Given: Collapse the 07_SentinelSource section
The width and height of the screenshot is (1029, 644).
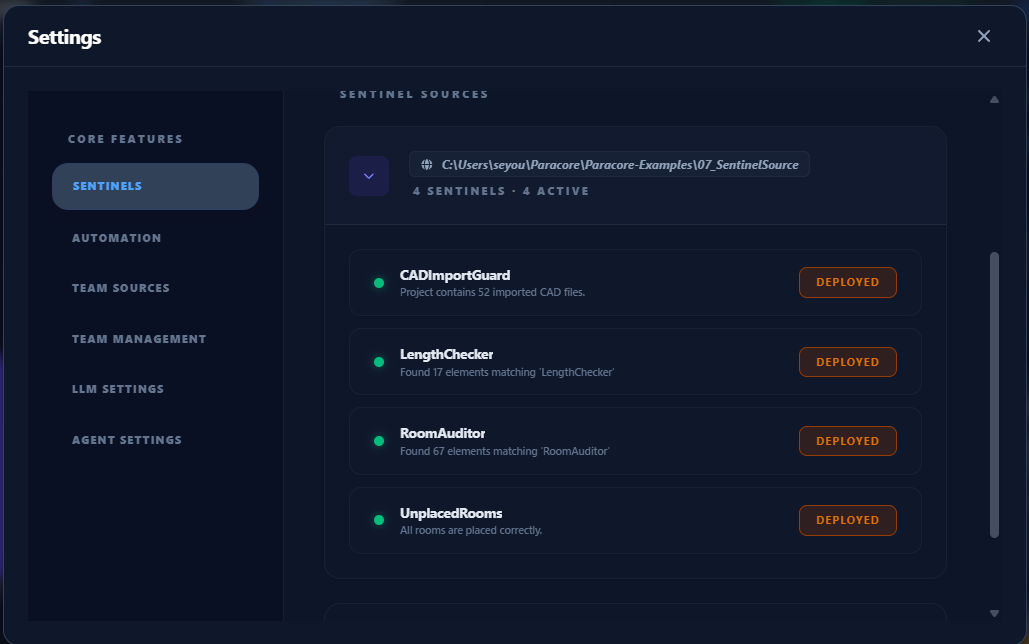Looking at the screenshot, I should click(x=369, y=175).
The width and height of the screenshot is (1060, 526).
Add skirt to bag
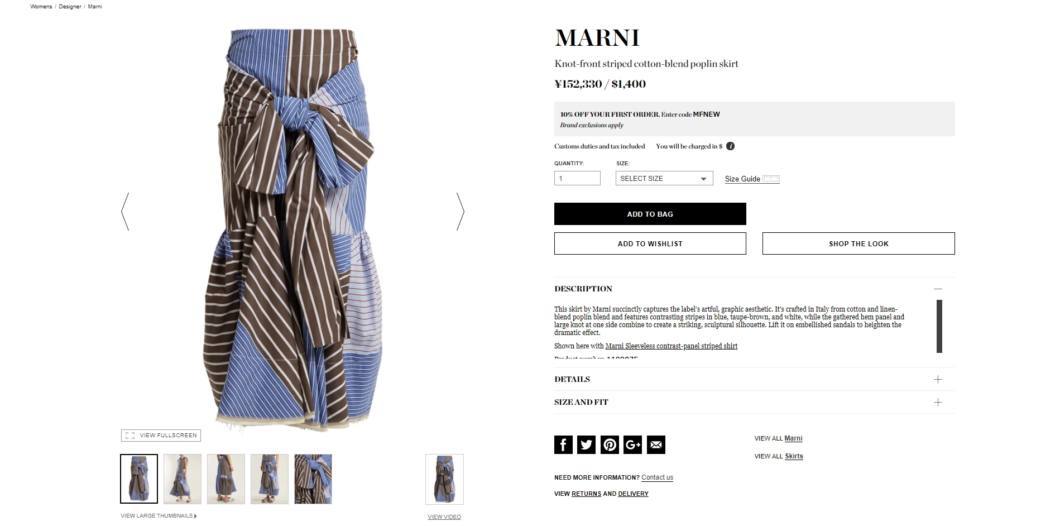click(650, 214)
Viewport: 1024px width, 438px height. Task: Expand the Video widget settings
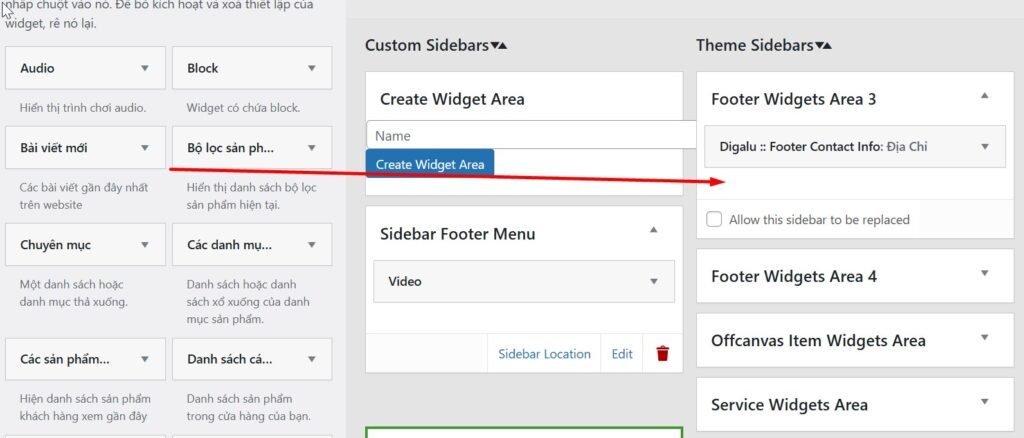pos(654,282)

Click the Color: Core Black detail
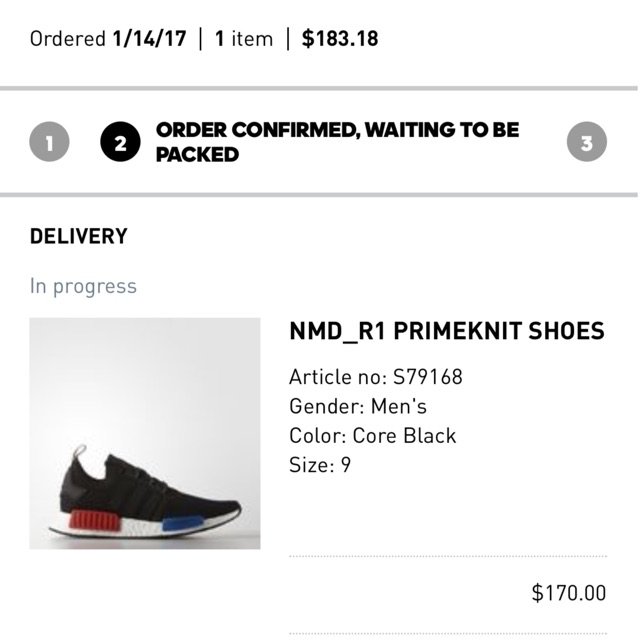[x=372, y=435]
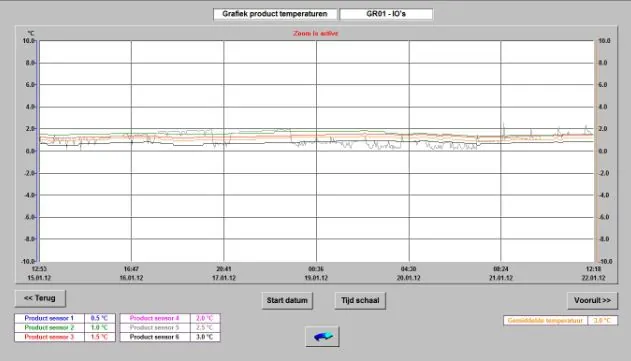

* Exercise aim:
No pictures should appear in the answer, which is to be the lines from the line with "The width and height of the screenshot is (1060, 526)." through the end of the records above, restated exactly.

* Solution to this task:
The width and height of the screenshot is (1060, 526).
Add skirt to bag
click(650, 214)
Viewport: 1024px width, 438px height. Task: Expand the Video widget settings
pos(654,282)

Click the Color: Core Black detail
[x=372, y=435]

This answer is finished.